Occupational health conversations
Such a health checks programme can act as a valuable “way in” to the important conversations we all need to be having as a society around health, wellbeing and healthier lifestyles, especially as our workforce ages and working lives become more sedentary.
Offering employee health checks can be a valuable addition to the NHS’ provision plus initiatives such as Know Your Numbers, for example by reaching younger employees who may not yet be eligible for NHS Health Checks or engaging with those who have either ignored or not been aware of the wider provision out there.
As Dr Lucy Wright, Optima Health Chief Medical Officer, highlights: “Many of us are only too aware that we could be living more healthily: eating better or taking more exercise, for example. So for many employers, offering health checks can be pushing at an open door and may be something employees welcome and value.

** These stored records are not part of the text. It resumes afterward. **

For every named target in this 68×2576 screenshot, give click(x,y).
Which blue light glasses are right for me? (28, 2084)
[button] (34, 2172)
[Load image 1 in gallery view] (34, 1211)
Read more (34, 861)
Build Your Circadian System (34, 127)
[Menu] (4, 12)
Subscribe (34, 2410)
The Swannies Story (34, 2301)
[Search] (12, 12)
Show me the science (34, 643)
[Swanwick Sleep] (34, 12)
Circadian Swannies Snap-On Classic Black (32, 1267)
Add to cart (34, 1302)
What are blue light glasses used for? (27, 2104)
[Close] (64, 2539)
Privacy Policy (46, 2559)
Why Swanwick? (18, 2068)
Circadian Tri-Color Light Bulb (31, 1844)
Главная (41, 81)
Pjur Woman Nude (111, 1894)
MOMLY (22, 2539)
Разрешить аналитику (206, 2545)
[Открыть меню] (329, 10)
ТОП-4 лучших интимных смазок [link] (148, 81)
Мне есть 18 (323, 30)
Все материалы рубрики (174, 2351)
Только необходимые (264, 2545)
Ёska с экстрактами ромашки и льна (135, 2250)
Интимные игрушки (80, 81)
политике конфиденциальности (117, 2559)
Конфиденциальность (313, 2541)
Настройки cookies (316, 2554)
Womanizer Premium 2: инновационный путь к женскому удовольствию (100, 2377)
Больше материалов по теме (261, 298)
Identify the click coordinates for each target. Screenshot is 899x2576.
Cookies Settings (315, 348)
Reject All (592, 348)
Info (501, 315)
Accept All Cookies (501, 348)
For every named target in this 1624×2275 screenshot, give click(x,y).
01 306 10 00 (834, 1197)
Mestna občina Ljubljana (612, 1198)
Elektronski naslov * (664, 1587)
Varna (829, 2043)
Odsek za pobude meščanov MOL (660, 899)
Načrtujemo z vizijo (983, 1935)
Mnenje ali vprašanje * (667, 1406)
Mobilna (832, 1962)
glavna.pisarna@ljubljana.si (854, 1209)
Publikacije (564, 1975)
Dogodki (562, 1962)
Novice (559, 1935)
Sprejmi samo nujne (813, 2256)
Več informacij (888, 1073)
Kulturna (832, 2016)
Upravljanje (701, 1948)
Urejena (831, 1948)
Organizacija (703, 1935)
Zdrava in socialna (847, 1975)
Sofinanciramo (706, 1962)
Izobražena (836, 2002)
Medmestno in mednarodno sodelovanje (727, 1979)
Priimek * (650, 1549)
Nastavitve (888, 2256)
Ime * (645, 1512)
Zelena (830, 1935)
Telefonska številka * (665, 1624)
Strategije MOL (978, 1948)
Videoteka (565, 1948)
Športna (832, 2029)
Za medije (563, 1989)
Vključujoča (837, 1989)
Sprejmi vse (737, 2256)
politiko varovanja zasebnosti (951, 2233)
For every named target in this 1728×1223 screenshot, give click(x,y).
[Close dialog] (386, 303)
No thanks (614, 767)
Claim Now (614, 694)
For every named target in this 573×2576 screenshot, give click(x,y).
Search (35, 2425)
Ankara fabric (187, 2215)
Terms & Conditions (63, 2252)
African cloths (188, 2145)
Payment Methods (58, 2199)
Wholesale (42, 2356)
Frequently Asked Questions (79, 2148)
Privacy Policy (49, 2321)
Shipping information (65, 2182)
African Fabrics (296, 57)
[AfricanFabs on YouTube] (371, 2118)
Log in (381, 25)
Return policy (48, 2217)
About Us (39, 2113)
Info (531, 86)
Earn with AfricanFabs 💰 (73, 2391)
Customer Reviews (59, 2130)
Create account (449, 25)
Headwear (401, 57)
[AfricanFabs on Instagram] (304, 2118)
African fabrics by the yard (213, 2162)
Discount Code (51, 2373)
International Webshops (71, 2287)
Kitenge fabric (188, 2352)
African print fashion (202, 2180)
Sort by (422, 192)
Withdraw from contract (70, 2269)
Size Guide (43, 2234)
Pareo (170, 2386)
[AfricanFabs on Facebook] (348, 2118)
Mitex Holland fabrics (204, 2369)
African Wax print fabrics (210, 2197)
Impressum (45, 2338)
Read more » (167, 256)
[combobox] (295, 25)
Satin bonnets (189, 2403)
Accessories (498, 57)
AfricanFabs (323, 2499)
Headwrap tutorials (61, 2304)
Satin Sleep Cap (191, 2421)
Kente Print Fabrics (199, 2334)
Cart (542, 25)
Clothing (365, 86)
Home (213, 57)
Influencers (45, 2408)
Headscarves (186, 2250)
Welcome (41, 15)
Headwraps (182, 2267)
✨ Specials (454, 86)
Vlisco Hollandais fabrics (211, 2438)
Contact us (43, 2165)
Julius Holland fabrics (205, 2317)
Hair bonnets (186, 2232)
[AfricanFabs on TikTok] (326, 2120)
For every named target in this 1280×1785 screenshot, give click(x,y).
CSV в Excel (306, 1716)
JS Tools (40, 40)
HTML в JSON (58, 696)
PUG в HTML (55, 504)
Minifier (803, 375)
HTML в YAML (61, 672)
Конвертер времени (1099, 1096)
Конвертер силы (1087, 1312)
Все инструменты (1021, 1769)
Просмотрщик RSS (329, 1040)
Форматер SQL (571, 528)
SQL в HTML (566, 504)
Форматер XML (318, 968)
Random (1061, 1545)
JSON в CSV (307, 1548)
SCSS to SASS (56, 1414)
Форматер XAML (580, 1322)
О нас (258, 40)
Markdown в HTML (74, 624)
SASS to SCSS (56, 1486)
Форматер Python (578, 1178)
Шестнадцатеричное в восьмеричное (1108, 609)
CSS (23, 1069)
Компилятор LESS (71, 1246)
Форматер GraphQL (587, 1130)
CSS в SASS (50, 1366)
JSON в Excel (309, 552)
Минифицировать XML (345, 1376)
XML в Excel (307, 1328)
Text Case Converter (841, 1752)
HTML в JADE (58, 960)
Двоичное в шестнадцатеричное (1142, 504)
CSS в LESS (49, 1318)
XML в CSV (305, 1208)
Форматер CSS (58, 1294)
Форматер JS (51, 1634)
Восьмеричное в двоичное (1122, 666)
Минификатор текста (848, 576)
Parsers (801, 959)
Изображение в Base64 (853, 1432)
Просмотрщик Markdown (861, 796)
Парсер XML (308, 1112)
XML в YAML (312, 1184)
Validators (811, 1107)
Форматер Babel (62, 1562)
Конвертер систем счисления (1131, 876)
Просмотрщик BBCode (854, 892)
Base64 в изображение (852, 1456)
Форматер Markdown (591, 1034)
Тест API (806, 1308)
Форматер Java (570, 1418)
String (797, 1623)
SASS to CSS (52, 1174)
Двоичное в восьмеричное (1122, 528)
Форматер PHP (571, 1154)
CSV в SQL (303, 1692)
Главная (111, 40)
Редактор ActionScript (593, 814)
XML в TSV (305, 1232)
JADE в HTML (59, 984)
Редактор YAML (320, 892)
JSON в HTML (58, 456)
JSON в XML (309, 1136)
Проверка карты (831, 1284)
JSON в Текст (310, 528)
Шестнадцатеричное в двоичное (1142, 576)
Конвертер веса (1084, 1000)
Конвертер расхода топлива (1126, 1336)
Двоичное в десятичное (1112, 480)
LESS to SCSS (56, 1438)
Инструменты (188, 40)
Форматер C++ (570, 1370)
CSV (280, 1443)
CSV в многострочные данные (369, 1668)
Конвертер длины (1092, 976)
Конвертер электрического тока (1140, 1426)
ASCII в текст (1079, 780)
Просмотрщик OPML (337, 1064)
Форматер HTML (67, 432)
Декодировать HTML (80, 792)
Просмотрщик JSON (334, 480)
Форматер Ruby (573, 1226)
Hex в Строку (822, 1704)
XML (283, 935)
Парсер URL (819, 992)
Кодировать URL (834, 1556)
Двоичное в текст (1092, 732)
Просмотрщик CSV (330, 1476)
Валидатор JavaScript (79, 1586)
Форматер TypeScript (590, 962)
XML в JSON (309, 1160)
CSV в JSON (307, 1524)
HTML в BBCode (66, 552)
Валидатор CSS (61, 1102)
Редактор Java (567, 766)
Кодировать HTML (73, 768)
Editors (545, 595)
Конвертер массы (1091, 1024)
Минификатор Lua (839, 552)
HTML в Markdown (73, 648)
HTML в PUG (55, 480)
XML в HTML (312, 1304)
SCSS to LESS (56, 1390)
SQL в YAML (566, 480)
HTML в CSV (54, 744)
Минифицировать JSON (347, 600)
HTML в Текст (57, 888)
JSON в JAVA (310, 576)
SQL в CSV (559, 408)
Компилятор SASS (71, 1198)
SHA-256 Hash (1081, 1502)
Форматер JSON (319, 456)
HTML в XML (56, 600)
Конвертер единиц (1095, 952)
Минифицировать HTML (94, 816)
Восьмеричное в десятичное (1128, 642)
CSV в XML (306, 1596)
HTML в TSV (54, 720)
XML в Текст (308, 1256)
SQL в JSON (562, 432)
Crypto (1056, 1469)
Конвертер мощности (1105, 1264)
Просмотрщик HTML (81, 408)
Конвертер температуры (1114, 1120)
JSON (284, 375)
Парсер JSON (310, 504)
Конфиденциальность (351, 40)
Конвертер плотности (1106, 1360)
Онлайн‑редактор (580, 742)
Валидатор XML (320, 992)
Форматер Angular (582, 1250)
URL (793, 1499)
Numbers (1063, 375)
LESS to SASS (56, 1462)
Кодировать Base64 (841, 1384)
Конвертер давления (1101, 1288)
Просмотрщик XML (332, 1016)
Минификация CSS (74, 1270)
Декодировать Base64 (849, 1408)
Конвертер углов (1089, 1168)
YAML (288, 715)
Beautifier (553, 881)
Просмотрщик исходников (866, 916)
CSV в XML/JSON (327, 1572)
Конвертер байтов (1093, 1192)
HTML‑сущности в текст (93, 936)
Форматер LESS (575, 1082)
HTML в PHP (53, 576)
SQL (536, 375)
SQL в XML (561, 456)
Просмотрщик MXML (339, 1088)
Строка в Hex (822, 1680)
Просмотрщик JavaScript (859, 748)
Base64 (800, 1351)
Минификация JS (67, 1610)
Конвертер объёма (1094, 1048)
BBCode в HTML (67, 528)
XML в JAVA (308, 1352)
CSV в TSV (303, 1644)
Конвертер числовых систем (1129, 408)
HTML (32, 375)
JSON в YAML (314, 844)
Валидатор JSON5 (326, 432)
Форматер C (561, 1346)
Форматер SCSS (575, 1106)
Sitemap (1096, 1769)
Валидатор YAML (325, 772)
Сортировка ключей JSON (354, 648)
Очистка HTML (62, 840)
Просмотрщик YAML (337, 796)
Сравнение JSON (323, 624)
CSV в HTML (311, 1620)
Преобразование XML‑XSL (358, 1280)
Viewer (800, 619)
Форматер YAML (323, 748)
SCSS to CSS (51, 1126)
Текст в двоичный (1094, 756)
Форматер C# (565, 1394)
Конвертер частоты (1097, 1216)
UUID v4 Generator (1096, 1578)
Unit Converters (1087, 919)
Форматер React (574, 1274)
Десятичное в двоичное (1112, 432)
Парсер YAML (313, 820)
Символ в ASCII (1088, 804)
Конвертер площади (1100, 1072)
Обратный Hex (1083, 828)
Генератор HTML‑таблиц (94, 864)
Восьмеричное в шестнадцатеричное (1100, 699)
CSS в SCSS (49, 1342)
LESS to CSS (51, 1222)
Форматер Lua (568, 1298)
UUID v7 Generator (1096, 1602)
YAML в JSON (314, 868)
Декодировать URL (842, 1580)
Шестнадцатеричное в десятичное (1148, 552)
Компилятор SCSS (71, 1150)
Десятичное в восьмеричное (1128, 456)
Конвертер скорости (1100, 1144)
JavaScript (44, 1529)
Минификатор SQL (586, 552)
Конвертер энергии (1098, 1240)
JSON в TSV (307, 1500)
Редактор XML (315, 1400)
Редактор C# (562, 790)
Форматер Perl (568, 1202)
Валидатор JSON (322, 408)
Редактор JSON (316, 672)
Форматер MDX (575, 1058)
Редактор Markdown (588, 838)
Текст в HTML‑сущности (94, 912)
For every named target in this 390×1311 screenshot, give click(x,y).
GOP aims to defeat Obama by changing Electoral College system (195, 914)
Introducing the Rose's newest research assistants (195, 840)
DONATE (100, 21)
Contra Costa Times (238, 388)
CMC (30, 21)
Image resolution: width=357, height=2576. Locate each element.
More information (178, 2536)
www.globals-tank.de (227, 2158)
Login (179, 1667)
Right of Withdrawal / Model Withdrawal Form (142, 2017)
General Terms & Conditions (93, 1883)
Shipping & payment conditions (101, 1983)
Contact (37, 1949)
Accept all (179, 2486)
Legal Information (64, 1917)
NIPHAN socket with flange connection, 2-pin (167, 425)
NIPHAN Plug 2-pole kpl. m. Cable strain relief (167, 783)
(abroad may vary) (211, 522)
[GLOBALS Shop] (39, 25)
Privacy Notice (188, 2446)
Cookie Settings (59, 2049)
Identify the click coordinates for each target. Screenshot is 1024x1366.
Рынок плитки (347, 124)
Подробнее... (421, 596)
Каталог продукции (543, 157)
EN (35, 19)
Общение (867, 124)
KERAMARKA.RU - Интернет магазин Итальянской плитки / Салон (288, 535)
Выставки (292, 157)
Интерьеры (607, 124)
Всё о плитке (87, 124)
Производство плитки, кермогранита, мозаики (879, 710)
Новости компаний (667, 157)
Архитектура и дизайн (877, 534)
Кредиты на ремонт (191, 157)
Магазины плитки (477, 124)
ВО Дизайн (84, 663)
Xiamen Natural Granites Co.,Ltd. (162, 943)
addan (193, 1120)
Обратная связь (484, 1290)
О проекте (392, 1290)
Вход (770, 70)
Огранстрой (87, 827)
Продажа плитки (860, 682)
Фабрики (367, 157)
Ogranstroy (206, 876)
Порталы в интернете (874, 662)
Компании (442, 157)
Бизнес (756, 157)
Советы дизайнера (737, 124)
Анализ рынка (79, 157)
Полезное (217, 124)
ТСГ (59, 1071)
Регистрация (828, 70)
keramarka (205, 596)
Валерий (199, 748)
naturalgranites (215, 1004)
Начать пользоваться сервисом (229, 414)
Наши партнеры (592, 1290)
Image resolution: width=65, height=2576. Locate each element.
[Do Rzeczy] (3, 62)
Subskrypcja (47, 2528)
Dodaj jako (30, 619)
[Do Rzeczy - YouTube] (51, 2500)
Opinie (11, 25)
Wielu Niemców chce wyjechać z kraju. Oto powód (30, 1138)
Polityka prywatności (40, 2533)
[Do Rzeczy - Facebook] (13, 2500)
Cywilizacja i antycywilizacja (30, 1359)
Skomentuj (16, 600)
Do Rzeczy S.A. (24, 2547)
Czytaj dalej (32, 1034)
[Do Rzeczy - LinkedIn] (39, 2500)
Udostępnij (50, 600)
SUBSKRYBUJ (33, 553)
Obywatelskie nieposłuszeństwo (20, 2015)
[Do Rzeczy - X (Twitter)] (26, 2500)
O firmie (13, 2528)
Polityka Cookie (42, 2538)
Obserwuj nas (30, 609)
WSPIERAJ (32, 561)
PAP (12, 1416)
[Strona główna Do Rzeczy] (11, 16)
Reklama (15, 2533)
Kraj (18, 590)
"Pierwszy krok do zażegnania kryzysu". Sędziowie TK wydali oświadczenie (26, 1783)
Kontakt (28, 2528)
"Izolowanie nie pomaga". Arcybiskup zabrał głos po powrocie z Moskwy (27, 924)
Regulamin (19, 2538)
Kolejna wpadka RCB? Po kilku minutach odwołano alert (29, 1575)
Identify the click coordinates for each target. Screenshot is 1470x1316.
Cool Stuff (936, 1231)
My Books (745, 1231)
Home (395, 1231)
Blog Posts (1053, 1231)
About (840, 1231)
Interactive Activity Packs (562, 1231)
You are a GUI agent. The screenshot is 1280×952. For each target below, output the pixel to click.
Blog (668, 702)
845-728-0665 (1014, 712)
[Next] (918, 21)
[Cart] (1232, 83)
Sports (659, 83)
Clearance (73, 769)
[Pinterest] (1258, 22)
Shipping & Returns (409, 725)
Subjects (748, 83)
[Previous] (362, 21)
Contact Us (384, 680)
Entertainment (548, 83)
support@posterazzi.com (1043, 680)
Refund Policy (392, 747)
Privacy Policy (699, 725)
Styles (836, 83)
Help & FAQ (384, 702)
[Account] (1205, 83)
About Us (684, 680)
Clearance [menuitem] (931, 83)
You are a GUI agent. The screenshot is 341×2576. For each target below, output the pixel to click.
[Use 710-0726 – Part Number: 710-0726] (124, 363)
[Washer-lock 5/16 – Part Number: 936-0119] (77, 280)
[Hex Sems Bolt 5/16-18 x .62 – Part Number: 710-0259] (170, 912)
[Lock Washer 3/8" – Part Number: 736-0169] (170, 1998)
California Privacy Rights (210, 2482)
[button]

“Workplace health checks or health MOTs should not, of course, look to take the place of NHS Checks or, indeed, act as a disincentive for people to engage with their GPs if they have a health worry or concern.
“But they can be a great way to engage your workforce around important health and wellbeing messages, improve awareness and understanding of how to make healthier lifestyle choices and potentially act as a valuable health and wellbeing wake-up call for employees, even if at a day-to-day level they feel fine.”